Set exercise 1 »
Answer from the passage about the writer's teen years:
(a) At what age did the writer get a license?
(b) What did gas cost per gallon back then?
(c) Who did the writer sometimes pick up while driving?

Source passage »
When I think of my teen years, I mostly remember a dark road.
When I turned 15 I got my license and, with a small sum of money my dad gave me after he sold my childhood home, I bought myself a real beater of a car that you could hear coming from blocks away.
I didn’t want to go home; my mother had died the year before, and my Dad had remarried and had a whole new family and a new house where I felt like a stranger.
So I was always driving.
Gas was less than a dollar a gallon then, and though I usually couldn’t afford dinner, I could always scavenge enough pennies and nickels to get a few more miles.
Sometimes I’d pick up another kid I saw walking on the roadside.
My hometown was like that then; I felt like I knew everyone. Even when I didn’t, if they were of a certain age and dressed a certain way, I could bet I knew someone who knew them. I made a lot of new friends that way.

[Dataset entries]

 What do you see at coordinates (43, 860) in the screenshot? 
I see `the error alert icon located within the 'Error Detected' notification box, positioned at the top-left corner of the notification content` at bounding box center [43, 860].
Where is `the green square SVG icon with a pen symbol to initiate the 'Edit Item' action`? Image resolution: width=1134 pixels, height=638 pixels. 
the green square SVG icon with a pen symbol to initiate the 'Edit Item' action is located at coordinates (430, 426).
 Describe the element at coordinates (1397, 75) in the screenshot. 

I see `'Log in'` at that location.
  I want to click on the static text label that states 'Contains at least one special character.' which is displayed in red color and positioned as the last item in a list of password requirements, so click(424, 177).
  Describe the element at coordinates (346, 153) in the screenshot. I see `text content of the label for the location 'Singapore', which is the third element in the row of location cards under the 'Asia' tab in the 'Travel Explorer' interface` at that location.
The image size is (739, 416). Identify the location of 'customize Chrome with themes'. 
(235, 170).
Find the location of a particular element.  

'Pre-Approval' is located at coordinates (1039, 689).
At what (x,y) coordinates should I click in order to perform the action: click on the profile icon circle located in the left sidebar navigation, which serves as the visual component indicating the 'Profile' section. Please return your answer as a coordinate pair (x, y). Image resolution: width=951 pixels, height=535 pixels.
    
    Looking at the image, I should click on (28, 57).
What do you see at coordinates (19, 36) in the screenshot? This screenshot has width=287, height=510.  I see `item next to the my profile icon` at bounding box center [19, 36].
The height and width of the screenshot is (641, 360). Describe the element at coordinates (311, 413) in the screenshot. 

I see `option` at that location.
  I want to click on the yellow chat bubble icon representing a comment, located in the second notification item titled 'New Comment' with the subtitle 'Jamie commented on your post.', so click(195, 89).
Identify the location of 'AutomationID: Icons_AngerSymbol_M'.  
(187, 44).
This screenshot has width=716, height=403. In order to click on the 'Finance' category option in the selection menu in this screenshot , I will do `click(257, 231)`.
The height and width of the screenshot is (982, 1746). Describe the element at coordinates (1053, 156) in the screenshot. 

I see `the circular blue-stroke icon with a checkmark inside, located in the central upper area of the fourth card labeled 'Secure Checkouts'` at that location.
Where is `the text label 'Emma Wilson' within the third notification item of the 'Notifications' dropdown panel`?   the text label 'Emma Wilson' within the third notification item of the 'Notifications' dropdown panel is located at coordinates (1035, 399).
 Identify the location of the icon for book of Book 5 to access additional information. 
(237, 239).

Set exercise 2 » Update the records from the first line through the line containing "coordinates (430, 426).", both included, by changing "screenshot" to "capture" and keeping everything else the same. Return only those lines.

Task output 1 »
(a) At 15.
(b) Less than a dollar a gallon.
(c) Another kid seen walking on the roadside.

Task output 2 »
 What do you see at coordinates (43, 860) in the capture? 
I see `the error alert icon located within the 'Error Detected' notification box, positioned at the top-left corner of the notification content` at bounding box center [43, 860].
Where is `the green square SVG icon with a pen symbol to initiate the 'Edit Item' action`? Image resolution: width=1134 pixels, height=638 pixels. 
the green square SVG icon with a pen symbol to initiate the 'Edit Item' action is located at coordinates (430, 426).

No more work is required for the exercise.